Updating Ask the Machines

Professor talking to a robot in a coffee shop

Back in 2017, I had a post entitled “Defining Online: Ask the Machines?“. The post discussed the implications of AI developing knowledge that humans may not fully comprehend, based on Dave Weinberger’s Backchannel article. Key points (as summarized by Claude for me) included:

  • Machine learning was creating complex models beyond human understanding, challenging our traditional approach of simplifying the world.
  • Examples like Google’s AlphaGo demonstrated the machine’s ability to excel at tasks without being able to explain its methods to humans.
  • I questioned whether our historical pursuit of simplicity in understanding the universe was misguided, given the complexity of interrelated variables in the real world.
  • Tom Friedman’s book, Thank You For Being Late: An Optimist’s Guide to Thriving in the Age of Accelerations, was referenced, suggesting that Mother Nature’s adaptability and resilience could be a model for facing the future, as it was able to”crunch the numbers” without simplifying models.
  • I tied these ideas to the challenges of defining “online learning” in higher education, noting the difficulty in categorizing various forms of e-learning.

I concluded by wondering if machine intelligence could analyze existing data to provide new insights into online learning that might be difficult for humans to understand…and expressed amazement at living in an era where such possibilities could be contemplated.

I am amazed no more (or even more!).

AI has certainly progressed significantly beyond what even Weinberger envisioned in 2017.  Large language models like Claude that I use or ChatGPT4o can now engage in complex dialogues, answer questions, and even assist in academic research.

And after the pandemic, the notion that online learning can be defined has blurred.  I might have been asking the right question in 2017…but new questions are now required.

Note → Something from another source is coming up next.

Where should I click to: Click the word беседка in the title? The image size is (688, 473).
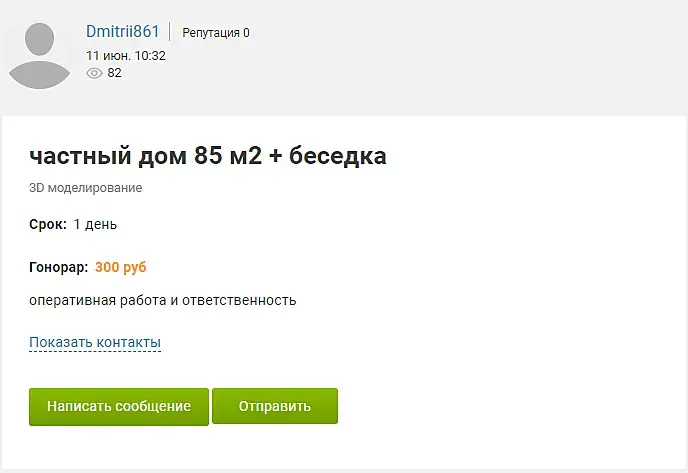pos(337,155)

  1. How do we ensure equity and accessibility in an increasingly AI-driven educational environments?
  2. What are the implications of AI-generated content for academic integrity and authorship?
  3. How can we effectively teach critical thinking and information literacy in an age of sophisticated AI language models?
  4. What role should human educators play as AI becomes more capable of delivering personalized instruction?
  5. How do we balance the benefits of data-driven personalization with privacy concerns in educational settings?
  6. What new skills and literacies are required for students to thrive in a world where AI is ubiquitous?
  7. How can we design educational systems that are as adaptable and resilient as the natural systems described by Friedman?
  8. What are the long-term implications of relying on AI systems whose decision-making processes we don’t fully understand?

And to answer those new questions, I suspect many of us will indeed be asking the machines!

Prof on laptop

While many of the ideas in my 2017 post remain relevant, the rapid advancement of AI and machine learning, coupled with the global shift towards digital learning accelerated by the pandemic, has dramatically reshaped the landscape of online education. The questions we face now are less about defining online learning and more about navigating the complex interplay between human and artificial intelligence in education.